In Olmsted’s preliminary report, he writes: “If the general plan of such a suburb is properly designed on the principles which have been suggested, its character will…be not only informal but…positively picturesque, and when contrasted with the constantly repeated right angles, straight lines, and flat surfaces which characterize our large modern towns, thoroughly refreshing”.
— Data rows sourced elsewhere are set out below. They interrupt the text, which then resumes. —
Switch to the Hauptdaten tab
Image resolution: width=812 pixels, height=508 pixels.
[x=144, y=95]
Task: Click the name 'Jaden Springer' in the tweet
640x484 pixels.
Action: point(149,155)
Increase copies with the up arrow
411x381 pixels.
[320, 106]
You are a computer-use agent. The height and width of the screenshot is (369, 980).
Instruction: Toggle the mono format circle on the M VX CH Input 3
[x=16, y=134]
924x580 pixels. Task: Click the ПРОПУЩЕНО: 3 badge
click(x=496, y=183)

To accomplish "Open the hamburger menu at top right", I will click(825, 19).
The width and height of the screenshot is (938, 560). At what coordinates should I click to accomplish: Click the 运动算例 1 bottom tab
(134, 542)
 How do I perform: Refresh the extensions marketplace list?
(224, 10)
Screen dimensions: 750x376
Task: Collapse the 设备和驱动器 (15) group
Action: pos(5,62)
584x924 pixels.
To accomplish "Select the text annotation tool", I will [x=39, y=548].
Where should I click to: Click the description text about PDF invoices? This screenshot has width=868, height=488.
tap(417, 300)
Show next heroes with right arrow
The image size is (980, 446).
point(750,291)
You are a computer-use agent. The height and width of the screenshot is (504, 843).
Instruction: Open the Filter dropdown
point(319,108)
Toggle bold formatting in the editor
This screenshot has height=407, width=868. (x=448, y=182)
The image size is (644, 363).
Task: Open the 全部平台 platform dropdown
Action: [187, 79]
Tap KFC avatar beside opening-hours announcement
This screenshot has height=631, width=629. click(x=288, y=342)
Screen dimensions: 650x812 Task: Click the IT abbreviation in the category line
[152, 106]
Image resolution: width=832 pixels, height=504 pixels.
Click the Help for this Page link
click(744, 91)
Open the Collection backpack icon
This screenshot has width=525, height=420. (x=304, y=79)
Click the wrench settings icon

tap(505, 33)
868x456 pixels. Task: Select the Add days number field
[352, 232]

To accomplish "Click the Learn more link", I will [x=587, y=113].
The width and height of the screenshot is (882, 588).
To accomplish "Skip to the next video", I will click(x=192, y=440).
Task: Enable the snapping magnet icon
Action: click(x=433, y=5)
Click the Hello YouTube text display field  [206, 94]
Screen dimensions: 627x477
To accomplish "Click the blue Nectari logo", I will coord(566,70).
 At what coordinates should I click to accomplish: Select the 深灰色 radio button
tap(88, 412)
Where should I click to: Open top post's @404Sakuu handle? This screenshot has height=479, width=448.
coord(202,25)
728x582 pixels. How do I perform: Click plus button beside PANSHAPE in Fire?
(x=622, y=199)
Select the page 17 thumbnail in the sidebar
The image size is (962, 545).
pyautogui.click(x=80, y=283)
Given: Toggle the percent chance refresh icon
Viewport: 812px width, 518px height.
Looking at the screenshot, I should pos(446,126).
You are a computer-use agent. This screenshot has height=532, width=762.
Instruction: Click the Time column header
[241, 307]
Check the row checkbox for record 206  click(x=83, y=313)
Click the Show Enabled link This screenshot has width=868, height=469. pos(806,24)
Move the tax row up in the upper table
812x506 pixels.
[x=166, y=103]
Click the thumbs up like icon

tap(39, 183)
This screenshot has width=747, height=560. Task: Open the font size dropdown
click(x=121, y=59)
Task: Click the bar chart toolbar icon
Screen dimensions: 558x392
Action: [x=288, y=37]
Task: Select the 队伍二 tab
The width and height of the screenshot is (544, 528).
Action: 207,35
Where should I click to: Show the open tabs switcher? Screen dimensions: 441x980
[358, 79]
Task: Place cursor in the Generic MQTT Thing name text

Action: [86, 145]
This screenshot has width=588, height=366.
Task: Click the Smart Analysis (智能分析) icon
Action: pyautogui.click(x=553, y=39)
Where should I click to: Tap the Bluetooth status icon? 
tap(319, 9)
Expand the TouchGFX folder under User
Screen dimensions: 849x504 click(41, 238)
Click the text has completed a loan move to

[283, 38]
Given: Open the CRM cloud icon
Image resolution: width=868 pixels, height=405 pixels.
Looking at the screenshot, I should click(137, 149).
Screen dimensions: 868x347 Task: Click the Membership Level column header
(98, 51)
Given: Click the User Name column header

Picturesque and refreshing: these characteristics have changed little over the last century. The roads are now paved, but are still lit by gas lamps. The number of houses has grown, yet the feel of being in a park is ever palpable; in a modern suburb surrounded by a population of over 5 million people, preserving peace and tranquility is a near impossibility. This is a remarkable feat and credit goes to Olmsted’s obsession with accentuating the natural over the artificial.

Olmsted’s vision, over a century later, continues to reward those of us fortunate to live in such a well-planned community.


- Bassman, Herbert J. Riverside Then and Now. Riverside, 1936.
- Heidrich, Robert W. Riverside, a Village in a Park. Frederick Law Olmsted Society of Riverside, 1970.
- Olmsted, Frederick Law. Letter “to the President of the Commissioners of the [sic] Central Park.”  12 August, 1857.
- Olmsted, Vaux & Co. Preliminary Report upon the Proposed Suburban Village at Riverside, Near Chicago. New York: Sutton, Brown & Co. 1868. 25.
- Riverside in 1871 with a Description of its Improvements… Chicago: The Riverside Improvement Company, 1871.
- Rybczynski, Witold. A Clearing in the Distance. New York: Scribner. 1999.
- State & County QuickFacts. U.S. Census Bureau. 27 June, 2013.